The Superior Court of Justice of Madrid (TSJM) has ruled that a deliveryman of the Spanish start-up Glovo is not a false self-employed. The ruling equals the number of sentences endorsing Glovo’s business model with the number of sentences in favor of the ‘riders’.
The Spanish start-up, founded in Barcelona four years ago, has become an international platform operating in more than 20 countries worldwide with millions of users. Its case is not very different from many other digital platforms that have succeeded and share a common concern: lack of regulation.
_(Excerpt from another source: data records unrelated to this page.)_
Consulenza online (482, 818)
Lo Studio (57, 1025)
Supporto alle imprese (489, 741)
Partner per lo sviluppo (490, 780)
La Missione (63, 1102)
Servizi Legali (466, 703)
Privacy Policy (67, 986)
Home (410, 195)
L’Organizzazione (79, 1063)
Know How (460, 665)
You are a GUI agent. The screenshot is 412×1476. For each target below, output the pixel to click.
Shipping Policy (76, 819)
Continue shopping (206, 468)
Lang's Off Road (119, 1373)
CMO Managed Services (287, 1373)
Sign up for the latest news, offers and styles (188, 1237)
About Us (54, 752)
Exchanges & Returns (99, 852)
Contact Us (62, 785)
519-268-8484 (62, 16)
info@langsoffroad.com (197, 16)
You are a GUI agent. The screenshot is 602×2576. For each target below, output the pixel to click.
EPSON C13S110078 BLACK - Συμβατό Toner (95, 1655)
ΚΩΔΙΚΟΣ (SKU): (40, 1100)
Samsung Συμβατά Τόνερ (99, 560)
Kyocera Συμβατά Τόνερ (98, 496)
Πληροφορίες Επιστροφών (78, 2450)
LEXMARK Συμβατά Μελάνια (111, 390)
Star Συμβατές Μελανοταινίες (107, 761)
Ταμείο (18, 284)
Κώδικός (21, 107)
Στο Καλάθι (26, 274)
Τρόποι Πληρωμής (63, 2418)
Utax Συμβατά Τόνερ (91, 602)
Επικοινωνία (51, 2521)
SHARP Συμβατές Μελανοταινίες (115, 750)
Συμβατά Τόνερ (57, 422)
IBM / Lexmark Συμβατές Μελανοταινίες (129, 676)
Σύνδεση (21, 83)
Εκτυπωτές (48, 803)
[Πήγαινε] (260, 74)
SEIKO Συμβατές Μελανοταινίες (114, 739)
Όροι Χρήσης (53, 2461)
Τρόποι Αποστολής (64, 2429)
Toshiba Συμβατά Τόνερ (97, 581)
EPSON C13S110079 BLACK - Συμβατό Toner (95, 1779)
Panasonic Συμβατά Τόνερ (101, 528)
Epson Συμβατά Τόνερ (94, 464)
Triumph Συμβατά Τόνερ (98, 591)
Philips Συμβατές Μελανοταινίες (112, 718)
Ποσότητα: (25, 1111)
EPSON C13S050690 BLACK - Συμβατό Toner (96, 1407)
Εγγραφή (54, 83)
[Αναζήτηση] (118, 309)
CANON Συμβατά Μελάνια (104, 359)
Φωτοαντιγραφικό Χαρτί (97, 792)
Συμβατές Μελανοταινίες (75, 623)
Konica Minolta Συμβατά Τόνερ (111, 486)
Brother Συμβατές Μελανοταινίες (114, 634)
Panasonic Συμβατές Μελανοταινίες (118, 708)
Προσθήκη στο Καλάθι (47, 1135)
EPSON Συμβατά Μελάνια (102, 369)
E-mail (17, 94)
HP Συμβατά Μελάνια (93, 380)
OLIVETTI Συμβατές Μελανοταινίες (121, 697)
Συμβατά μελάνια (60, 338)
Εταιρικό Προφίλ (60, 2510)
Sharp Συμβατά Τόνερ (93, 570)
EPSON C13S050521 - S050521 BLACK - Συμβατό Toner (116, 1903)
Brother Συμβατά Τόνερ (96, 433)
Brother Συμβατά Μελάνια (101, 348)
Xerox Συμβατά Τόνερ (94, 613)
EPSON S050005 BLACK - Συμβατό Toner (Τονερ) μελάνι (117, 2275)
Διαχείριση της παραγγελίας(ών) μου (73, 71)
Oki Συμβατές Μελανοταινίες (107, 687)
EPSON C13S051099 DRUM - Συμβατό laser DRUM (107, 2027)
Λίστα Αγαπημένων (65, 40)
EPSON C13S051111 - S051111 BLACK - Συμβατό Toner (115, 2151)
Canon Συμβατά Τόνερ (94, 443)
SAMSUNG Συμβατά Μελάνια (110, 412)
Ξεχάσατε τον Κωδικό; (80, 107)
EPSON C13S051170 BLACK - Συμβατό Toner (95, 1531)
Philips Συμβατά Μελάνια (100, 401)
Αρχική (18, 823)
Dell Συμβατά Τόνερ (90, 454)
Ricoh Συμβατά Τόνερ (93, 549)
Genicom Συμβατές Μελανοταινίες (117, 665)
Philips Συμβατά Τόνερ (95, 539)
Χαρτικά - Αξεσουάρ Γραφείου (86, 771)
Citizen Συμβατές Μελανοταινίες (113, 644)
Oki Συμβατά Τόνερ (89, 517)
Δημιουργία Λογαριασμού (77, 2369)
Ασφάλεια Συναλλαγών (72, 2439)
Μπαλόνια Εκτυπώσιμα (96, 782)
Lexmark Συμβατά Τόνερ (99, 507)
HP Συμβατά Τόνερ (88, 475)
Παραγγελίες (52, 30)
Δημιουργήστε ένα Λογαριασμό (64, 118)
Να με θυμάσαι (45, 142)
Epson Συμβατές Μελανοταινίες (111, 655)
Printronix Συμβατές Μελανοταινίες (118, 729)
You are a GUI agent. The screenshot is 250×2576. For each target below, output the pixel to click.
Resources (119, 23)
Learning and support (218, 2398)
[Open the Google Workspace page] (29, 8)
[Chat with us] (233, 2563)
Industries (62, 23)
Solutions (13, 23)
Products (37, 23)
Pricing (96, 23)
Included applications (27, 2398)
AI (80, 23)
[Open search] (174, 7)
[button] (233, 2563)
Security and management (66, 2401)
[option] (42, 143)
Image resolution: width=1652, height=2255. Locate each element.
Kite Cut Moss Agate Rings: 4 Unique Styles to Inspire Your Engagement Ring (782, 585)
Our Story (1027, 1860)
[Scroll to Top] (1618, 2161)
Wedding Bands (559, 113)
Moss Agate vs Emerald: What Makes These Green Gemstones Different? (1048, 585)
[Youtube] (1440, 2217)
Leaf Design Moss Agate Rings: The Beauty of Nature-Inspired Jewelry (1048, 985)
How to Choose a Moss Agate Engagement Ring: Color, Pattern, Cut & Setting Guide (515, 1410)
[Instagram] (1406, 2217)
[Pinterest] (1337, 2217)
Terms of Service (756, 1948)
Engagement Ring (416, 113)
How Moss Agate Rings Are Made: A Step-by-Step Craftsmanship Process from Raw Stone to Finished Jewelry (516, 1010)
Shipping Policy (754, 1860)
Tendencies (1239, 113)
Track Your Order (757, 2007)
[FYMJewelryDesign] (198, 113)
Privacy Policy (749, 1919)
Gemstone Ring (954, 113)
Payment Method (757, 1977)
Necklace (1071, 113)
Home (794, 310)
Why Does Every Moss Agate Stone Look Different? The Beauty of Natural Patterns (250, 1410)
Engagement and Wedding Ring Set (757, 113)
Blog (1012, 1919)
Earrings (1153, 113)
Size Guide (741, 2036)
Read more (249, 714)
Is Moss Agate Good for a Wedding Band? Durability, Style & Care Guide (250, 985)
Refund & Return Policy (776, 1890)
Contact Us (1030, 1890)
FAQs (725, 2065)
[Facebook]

No legal framework has been agreed for Glovo’s deliverymen. So, while the start-up keeps expanding, new court proceedings keep coming up. The latest ruling on October 7 gave the reason to the company, endorsing the self-employed status of Glovo’s riders. “Deliverymen’s freedom of choice of the time slot, the possibility of refusing an order even after it has begun to be executed or the freedom to choose the route to reach the destination set by the customer,” were some of the grounds on which the judgment was based.
Far from clarifying the situation, this verdict highlights the division of views on the issue in the Spanish Justice. After 18 rulings on individual cases, neither the company nor the riders have achieved legal certainty. However, if the case reaches the Supreme Court, judges will unify doctrine.
Although the last Glovo’s sentence is final, the fact that other judges have ruled the opposite on equal cases makes it appealable to the highest judicial instance. It will be the Supreme Court who decides whether the case met the necessary conditions for pronouncement.
Other collective trials on deliverymen’s labor status
Glovo is not the only app struggling in court. The British company Deliveroo has different judicial proceedings opened in Spain. In its case, the trials have not only focused on individual cases. This summer a Court of Madrid ruled that 537 Deliveroo riders working in the Spanish capital were employees operating under a false appearance of self-employed. The same judgment was dictated by a Court of Valencia affecting 97 riders a few weeks before.
Madrid’s judge exposed that the Deliveroo riders “had executed a personal work under conditions organized and directed by the company, which is the only one that controls the Deliveroo brand, the digital application, and all the information about it.” The judge of Valencia also pointed out that “the real means of production are not the bicycle and the mobile that the rider uses but the digital platform that matches the supply and demand, which is owned by the company.”
For the time being, the delivery sector keeps awaiting a final doctrine that clearly defines the figure of riders and its labor relationship with home-delivery companies. Both Glovo and Deliveroo have asked the Spanish government to remove the regulatory obstacles that prevent their business models from expanding faster. The companies agree that there must be a legal framework that will not destroy the business model “which has proven practical and useful for all parties involved.”
Meanwhile, Spanish riders ask the Executive for protection against precariousness. Deliverymen are not back by collective agreements, they must finance the necessary means to do their activity, and they must pay their own Social Security fees under the status of self-employed.
The EU will “address” the situation digital platform workers
During the hearing sessions last week at the European Parliament to form the new European Commission, commissioner Margrethe Vestager said that riders should “be able to form unions to defend their rights.” The Danish candidate expressed her intention to address the situation of digital platform workers during her next mandate as Executive Vice President for “A Europe Fit for the Digital Age”, although she did not give much detail on the issue.